The artwork on this note card was created by 5768 WRJ Art Calendar artist Césan d’Ornellas Levine.
The final blessing of the Amidah is Birkat Shalom, the prayer for peace. We conclude this blessing with Oseh Shalom, which asks that the One who makes peace in the high places make peace for us. During a social action service, this moment would be an opportunity to include another kind of prayer, one that does not only ask God to bestow peace, but that God help us to bring peace and justice into the world. In addition, the end of the Amidah is generally a time of silence and contemplation. The right reading or piece of music can be very effective in bringing people from that silence into the next portion of the service. If a sermon or D’var Torah about social action follows, the reading can serve as an introduction to it.
In the Jewish tradition, the separation between prayer and action is slight. We’re mindful of the admonition in Isaiah where God says, “I don’t want your fast and your sacrifice. I want you to deal your bread to the hungry, tear apart the chains of the oppressed.” And Leviticus 19 tells us that to be holy in the way God is holy means to set aside a corner of our fields for the poor and homeless, to pay the laborer a timely and fair wage, and to remove stumbling blocks. These are religious activities just as much as prayer is. They are all woven together.
After participating in the civil rights march in Selma, Alabama, Rabbi Abraham Joshua Heschel, one of this century’s great religious figures and a close colleague of Martin Luther King, said, “It felt like my feet were praying.” Prayer is not just the communication we have with God; it is also the work we do to make God’s values real to the world. I think God listens to both kinds of prayer with equal joy.
-Rabbi David Saperstein
A rabbi was asked by a farmer when the world would truly know peace. The rabbi replied, “Follow me.” He then brought the farmer to the side of a brook, put his hand on the farmer’s head, and pressed it into the water until the farmer came up gasping for breath. The rabbi then said: “This is your answer. When man wants peace, when he wants peace as much as you just wanted air, when he comes up gasping for peace, when he is ready to give everything in himself to have peace, as you have given to have air, he will have peace.”

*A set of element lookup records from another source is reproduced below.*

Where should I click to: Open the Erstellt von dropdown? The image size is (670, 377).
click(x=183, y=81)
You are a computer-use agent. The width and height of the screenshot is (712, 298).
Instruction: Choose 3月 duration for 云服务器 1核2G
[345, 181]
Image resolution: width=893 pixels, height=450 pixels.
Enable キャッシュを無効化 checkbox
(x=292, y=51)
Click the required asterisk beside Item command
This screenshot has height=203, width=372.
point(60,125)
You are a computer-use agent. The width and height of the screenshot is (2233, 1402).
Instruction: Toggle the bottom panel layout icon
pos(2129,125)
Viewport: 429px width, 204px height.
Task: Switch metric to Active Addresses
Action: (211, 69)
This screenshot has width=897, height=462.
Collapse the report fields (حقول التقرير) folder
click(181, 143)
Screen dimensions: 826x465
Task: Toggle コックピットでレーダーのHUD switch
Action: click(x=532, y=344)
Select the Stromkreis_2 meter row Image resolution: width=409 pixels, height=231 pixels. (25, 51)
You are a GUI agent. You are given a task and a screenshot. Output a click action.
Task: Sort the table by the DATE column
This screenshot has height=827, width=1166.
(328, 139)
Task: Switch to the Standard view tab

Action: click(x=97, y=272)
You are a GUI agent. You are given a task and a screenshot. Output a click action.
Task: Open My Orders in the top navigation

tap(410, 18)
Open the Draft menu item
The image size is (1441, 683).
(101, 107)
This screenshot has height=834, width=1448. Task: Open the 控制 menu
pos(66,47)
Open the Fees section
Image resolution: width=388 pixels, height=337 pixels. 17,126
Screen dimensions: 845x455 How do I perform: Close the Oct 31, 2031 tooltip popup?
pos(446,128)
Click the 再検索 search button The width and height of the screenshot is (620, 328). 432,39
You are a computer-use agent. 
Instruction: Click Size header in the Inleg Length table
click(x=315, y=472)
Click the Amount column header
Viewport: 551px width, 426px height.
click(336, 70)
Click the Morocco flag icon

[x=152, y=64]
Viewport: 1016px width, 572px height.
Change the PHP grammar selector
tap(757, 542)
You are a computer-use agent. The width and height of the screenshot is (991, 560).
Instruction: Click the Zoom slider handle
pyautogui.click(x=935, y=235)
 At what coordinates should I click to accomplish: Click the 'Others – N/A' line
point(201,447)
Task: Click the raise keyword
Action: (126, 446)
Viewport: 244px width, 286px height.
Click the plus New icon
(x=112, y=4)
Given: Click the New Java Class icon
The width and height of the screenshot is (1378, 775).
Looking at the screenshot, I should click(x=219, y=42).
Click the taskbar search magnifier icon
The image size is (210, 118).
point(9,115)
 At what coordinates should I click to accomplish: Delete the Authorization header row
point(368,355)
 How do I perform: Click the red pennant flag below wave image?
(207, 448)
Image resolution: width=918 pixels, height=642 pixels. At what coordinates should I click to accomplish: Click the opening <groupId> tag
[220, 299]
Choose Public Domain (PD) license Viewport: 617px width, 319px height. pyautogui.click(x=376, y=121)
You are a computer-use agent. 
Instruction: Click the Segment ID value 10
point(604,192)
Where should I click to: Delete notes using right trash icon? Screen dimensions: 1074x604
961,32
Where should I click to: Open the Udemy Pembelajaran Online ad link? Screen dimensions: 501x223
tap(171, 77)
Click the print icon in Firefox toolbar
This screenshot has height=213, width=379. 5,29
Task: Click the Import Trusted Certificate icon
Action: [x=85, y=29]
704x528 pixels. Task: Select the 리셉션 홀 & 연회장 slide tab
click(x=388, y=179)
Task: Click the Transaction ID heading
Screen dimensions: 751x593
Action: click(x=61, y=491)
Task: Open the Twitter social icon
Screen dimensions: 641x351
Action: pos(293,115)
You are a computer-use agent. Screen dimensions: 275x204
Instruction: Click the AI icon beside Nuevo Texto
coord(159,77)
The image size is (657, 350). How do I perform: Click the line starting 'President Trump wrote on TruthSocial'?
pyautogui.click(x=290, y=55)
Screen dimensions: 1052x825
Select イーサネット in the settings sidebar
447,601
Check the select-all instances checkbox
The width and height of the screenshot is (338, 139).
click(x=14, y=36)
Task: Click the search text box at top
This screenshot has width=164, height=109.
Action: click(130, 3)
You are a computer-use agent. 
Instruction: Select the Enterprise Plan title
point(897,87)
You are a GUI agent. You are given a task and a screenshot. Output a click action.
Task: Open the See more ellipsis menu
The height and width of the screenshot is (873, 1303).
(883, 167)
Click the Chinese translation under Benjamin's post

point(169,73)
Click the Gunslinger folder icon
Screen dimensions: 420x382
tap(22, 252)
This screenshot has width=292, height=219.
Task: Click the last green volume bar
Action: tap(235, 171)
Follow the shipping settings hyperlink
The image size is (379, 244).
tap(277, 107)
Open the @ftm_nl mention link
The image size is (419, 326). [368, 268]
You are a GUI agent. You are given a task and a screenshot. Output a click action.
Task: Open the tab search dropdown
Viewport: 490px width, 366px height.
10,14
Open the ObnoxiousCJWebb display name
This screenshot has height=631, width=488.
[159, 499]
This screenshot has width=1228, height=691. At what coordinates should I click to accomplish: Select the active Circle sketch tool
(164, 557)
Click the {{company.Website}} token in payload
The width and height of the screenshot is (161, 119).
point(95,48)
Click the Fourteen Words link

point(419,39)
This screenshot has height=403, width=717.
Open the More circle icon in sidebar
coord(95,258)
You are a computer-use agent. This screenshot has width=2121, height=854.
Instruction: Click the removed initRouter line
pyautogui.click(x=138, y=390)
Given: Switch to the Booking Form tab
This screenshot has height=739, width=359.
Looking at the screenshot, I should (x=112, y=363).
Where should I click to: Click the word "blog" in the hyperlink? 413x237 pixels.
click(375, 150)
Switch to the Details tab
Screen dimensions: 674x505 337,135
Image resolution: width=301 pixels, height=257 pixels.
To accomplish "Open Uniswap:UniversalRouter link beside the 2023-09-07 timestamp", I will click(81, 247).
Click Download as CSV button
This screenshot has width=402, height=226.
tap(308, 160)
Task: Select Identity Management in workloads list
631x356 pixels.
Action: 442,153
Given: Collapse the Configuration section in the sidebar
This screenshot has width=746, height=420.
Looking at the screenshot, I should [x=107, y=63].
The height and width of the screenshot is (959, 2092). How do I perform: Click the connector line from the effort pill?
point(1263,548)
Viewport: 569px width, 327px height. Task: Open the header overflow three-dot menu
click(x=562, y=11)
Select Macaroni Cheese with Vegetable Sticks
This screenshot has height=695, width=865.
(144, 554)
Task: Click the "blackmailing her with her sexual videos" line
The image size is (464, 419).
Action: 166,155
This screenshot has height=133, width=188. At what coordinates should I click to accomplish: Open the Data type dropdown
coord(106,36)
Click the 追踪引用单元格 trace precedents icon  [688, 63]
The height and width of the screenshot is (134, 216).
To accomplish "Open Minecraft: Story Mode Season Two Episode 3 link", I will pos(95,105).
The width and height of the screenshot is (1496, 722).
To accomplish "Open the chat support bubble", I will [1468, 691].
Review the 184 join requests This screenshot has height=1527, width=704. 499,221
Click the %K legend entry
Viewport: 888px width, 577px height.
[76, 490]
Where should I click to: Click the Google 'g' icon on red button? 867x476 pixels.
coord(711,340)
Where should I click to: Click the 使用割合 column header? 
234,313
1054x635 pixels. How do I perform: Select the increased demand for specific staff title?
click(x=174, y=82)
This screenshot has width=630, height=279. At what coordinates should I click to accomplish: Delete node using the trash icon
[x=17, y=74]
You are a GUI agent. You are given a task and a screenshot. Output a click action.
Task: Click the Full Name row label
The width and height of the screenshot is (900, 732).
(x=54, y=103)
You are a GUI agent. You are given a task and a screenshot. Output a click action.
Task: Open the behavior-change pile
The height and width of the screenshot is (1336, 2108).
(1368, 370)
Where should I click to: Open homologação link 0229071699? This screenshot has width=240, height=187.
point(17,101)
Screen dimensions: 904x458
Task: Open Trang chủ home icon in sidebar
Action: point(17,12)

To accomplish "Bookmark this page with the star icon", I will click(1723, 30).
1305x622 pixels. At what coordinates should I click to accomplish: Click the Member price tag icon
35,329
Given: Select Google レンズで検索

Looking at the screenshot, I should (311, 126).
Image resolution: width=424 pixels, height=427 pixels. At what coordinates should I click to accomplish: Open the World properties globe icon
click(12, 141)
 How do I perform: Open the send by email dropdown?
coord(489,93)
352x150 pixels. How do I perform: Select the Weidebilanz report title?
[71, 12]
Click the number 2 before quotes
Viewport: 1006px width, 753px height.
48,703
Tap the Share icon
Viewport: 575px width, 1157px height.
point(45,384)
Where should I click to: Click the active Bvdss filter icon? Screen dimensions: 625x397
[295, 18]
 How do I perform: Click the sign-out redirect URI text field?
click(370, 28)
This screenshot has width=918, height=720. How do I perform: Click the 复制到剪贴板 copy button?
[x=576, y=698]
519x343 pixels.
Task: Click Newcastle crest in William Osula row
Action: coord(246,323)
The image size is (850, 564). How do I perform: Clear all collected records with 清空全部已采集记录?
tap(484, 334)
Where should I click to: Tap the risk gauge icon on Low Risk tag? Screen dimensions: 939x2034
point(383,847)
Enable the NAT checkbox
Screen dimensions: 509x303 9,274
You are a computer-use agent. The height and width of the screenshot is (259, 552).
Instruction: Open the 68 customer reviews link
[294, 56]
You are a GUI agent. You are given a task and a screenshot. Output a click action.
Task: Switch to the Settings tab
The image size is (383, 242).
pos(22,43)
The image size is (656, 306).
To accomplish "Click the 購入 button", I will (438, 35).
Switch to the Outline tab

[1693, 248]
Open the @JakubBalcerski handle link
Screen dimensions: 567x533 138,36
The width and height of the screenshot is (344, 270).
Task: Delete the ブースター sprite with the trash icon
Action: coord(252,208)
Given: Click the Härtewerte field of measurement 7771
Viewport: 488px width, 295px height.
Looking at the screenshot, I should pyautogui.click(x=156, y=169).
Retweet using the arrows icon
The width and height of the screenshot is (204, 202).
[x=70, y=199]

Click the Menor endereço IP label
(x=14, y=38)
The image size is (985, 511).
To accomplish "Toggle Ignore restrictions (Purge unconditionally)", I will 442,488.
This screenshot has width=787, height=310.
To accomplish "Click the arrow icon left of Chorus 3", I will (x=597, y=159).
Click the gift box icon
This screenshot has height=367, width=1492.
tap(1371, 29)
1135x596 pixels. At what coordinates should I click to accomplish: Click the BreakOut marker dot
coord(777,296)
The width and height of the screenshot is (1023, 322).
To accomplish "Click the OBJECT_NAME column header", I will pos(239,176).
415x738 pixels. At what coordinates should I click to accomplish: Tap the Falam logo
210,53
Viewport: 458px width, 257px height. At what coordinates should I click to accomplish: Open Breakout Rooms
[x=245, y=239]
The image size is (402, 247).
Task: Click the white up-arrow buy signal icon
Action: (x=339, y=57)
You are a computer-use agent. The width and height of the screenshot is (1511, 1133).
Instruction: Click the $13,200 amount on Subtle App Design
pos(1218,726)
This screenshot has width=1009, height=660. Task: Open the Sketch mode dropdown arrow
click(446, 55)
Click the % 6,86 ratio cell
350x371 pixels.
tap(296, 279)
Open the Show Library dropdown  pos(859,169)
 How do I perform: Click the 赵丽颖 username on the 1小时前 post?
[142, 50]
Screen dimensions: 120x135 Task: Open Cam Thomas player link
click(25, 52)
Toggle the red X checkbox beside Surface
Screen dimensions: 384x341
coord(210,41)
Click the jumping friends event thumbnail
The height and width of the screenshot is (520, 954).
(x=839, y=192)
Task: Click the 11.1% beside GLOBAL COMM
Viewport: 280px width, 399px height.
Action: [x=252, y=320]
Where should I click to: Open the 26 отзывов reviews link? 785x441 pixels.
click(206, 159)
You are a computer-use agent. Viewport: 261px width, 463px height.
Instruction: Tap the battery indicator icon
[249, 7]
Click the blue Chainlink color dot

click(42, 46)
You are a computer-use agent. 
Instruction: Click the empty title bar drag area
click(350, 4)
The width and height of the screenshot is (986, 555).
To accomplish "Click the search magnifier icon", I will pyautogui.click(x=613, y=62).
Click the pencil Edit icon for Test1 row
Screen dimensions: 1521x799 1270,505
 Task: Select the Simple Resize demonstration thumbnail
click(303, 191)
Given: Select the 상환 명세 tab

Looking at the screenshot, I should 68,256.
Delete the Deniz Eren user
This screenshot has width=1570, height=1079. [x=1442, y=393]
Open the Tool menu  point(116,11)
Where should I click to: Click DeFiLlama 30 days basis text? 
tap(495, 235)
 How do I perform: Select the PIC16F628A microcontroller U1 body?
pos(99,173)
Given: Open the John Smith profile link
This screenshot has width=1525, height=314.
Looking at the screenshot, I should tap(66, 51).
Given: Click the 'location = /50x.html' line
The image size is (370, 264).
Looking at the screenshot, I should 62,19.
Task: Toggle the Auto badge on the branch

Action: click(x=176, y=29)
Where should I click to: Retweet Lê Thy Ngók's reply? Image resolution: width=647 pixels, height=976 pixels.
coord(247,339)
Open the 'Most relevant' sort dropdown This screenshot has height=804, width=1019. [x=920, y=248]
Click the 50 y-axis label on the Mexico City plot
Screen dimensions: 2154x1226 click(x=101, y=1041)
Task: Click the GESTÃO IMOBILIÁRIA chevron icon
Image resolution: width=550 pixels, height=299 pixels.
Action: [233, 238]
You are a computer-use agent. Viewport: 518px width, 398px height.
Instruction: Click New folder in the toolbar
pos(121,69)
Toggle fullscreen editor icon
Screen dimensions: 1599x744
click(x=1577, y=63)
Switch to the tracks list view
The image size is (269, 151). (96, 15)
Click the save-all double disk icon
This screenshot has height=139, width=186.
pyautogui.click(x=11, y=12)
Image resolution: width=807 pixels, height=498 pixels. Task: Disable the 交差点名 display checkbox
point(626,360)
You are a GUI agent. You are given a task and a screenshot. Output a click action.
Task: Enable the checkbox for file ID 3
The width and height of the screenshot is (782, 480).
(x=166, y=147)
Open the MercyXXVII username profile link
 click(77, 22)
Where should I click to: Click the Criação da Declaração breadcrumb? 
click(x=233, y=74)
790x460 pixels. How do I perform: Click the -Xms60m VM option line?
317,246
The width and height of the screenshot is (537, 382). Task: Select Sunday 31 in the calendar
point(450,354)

-RAC L’taken seminar, Shabbat evening service
One must repeat from time to time: The world was created for my sake. Never say: What do I care about this or that? Do your part to add something new, to bring forth something that is needed, and to leave the world a little better because you were here briefly.
Rabbi Nachman of Bratzlav
RAC L’taken seminar, Shabbat evening service
True, we are often too weak to stop injustices; but the least we can do is protest against them. True, we are too poor to eliminate hunger; but in feeding one child, we protest against hunger. True, we are too timid and powerless to take on all the guards of all the political prisons in the world; but in offering our solidarity to one prisoner, we denounce all the tormentors. True, we are powerless against death; but as long as we help one man, one woman, one child live one hour longer in safety and dignity, we affirm a human's right to live.